• What the exercise asks: In the records below, rewrite only the lines between the one containing "Toggle the device toolbar emulation" and the one containing "click(1008, 295)", inclusive, replacing "checkmark" with "tick mark" and leaving everything else unchanged.

==== Supplied records

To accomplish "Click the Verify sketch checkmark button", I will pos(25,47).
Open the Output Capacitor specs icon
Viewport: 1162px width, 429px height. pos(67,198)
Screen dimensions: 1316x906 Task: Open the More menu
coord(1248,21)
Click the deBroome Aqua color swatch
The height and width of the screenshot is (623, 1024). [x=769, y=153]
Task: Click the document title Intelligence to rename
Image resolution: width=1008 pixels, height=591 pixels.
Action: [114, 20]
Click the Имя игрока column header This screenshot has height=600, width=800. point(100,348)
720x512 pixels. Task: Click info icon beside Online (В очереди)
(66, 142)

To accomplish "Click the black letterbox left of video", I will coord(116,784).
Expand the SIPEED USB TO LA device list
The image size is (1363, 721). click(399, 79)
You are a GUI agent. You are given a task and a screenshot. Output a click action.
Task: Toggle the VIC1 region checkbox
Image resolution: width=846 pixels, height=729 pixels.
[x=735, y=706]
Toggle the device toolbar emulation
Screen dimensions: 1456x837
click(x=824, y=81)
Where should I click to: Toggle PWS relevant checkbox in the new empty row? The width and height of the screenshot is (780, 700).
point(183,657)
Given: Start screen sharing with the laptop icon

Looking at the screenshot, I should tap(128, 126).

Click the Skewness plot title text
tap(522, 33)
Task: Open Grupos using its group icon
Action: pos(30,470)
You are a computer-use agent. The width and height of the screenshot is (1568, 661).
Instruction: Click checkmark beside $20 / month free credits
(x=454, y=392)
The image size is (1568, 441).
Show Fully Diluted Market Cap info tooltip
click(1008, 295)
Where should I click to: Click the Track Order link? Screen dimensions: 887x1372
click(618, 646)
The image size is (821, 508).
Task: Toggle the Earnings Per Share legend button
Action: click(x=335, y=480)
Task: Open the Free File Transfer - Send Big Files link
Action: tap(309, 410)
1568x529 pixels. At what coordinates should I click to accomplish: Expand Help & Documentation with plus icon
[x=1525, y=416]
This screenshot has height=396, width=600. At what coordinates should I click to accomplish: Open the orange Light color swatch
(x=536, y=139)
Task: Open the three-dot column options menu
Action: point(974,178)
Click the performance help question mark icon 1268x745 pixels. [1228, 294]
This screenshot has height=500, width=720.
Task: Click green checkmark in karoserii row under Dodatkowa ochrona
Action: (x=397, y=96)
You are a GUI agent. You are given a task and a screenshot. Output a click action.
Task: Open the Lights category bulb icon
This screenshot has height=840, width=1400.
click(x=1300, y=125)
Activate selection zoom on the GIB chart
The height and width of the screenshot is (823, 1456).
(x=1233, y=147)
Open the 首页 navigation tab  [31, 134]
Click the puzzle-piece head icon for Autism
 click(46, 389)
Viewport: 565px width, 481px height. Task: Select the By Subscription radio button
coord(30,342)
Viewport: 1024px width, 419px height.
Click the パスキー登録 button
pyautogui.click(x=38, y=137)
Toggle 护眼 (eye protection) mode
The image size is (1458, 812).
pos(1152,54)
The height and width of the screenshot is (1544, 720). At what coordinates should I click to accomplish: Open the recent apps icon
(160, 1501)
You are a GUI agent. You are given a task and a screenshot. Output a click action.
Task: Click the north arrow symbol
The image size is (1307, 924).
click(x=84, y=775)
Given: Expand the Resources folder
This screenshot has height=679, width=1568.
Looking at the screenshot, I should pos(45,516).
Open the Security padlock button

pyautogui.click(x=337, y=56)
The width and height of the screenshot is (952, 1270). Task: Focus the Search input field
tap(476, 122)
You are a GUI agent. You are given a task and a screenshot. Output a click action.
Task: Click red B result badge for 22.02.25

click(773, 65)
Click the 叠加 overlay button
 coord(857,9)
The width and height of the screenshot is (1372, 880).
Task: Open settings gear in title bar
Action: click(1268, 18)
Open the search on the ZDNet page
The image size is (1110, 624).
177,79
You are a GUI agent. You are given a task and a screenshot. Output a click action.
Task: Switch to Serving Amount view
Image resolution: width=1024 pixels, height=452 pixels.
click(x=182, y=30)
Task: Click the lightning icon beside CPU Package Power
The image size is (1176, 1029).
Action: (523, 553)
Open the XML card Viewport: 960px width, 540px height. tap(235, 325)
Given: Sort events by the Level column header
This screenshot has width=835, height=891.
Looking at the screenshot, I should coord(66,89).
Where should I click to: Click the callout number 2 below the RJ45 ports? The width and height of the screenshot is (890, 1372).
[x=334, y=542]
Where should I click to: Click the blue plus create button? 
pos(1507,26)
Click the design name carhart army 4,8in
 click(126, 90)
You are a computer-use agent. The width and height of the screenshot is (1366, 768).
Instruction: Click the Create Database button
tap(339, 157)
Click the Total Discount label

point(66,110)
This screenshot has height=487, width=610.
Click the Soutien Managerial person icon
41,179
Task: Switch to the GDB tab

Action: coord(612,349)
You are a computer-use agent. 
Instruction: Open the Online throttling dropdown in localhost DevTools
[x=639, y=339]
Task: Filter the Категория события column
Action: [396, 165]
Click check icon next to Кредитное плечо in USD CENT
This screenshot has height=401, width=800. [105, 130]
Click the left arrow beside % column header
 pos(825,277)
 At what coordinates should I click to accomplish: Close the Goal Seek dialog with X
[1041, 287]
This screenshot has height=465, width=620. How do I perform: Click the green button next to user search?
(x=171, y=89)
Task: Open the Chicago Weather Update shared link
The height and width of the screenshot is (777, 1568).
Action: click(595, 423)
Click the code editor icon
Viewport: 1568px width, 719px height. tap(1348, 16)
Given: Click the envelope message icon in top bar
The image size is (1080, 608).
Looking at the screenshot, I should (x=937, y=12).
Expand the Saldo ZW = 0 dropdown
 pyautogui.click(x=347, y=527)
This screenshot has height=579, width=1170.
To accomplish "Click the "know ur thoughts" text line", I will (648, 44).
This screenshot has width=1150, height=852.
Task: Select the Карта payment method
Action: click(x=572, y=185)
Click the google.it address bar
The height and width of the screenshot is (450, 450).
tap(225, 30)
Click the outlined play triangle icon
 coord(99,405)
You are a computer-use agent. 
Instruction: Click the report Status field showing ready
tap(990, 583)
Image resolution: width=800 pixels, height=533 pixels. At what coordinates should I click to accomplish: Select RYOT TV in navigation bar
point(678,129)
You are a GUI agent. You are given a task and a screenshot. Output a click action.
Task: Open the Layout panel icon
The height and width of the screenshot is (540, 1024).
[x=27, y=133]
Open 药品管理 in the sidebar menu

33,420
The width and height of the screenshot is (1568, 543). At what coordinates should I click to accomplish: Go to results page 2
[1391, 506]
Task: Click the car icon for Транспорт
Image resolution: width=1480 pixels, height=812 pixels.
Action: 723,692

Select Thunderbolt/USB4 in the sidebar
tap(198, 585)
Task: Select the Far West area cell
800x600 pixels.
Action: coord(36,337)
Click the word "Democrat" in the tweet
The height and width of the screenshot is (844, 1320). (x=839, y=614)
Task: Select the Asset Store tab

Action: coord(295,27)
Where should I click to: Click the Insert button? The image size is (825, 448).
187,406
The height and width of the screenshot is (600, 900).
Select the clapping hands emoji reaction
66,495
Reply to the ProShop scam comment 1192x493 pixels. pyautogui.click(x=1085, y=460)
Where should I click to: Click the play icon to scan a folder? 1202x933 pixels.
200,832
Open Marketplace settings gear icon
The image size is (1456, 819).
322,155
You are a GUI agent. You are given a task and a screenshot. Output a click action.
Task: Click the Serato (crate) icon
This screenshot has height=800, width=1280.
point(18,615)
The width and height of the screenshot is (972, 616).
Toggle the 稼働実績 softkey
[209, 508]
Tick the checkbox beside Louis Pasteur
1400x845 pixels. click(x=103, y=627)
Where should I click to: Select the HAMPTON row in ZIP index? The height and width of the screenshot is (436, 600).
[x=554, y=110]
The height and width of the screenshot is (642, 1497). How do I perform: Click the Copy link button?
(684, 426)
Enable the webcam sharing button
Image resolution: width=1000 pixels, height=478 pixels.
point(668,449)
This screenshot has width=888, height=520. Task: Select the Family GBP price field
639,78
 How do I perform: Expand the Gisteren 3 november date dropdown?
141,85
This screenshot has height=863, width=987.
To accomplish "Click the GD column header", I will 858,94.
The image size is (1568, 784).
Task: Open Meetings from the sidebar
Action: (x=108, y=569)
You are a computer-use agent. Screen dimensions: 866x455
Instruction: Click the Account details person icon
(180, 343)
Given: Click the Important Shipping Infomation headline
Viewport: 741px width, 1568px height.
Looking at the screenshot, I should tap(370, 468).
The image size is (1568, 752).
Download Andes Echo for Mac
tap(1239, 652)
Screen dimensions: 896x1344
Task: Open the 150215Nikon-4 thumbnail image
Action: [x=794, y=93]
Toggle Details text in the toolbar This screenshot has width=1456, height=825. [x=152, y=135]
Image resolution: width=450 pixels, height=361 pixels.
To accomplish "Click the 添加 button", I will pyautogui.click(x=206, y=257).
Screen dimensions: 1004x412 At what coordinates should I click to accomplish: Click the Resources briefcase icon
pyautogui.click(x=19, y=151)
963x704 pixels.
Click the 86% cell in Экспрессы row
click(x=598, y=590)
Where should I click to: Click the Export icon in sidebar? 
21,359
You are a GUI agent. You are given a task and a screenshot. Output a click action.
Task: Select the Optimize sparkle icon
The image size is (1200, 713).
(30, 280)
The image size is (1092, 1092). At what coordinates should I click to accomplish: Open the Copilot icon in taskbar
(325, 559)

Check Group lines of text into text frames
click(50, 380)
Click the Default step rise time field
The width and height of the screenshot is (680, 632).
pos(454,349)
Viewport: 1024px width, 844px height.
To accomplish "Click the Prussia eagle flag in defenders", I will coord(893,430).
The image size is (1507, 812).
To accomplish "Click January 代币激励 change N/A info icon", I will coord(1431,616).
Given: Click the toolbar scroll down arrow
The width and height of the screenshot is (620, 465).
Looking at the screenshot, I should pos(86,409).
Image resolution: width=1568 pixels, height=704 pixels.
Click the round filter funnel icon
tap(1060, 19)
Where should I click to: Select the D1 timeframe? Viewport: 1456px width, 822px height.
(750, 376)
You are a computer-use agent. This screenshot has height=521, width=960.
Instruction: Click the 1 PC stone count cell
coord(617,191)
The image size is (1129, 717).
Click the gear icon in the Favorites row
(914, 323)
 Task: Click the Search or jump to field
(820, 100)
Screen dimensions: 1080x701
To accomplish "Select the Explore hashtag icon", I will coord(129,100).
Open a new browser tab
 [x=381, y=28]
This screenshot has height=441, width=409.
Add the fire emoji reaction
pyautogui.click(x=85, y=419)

========

• Final result:
Toggle the device toolbar emulation
Screen dimensions: 1456x837
click(x=824, y=81)
Where should I click to: Toggle PWS relevant checkbox in the new empty row? The width and height of the screenshot is (780, 700).
point(183,657)
Given: Start screen sharing with the laptop icon

Looking at the screenshot, I should tap(128, 126).

Click the Skewness plot title text
tap(522, 33)
Task: Open Grupos using its group icon
Action: pos(30,470)
You are a computer-use agent. The width and height of the screenshot is (1568, 661).
Instruction: Click tick mark beside $20 / month free credits
(x=454, y=392)
The image size is (1568, 441).
Show Fully Diluted Market Cap info tooltip
click(1008, 295)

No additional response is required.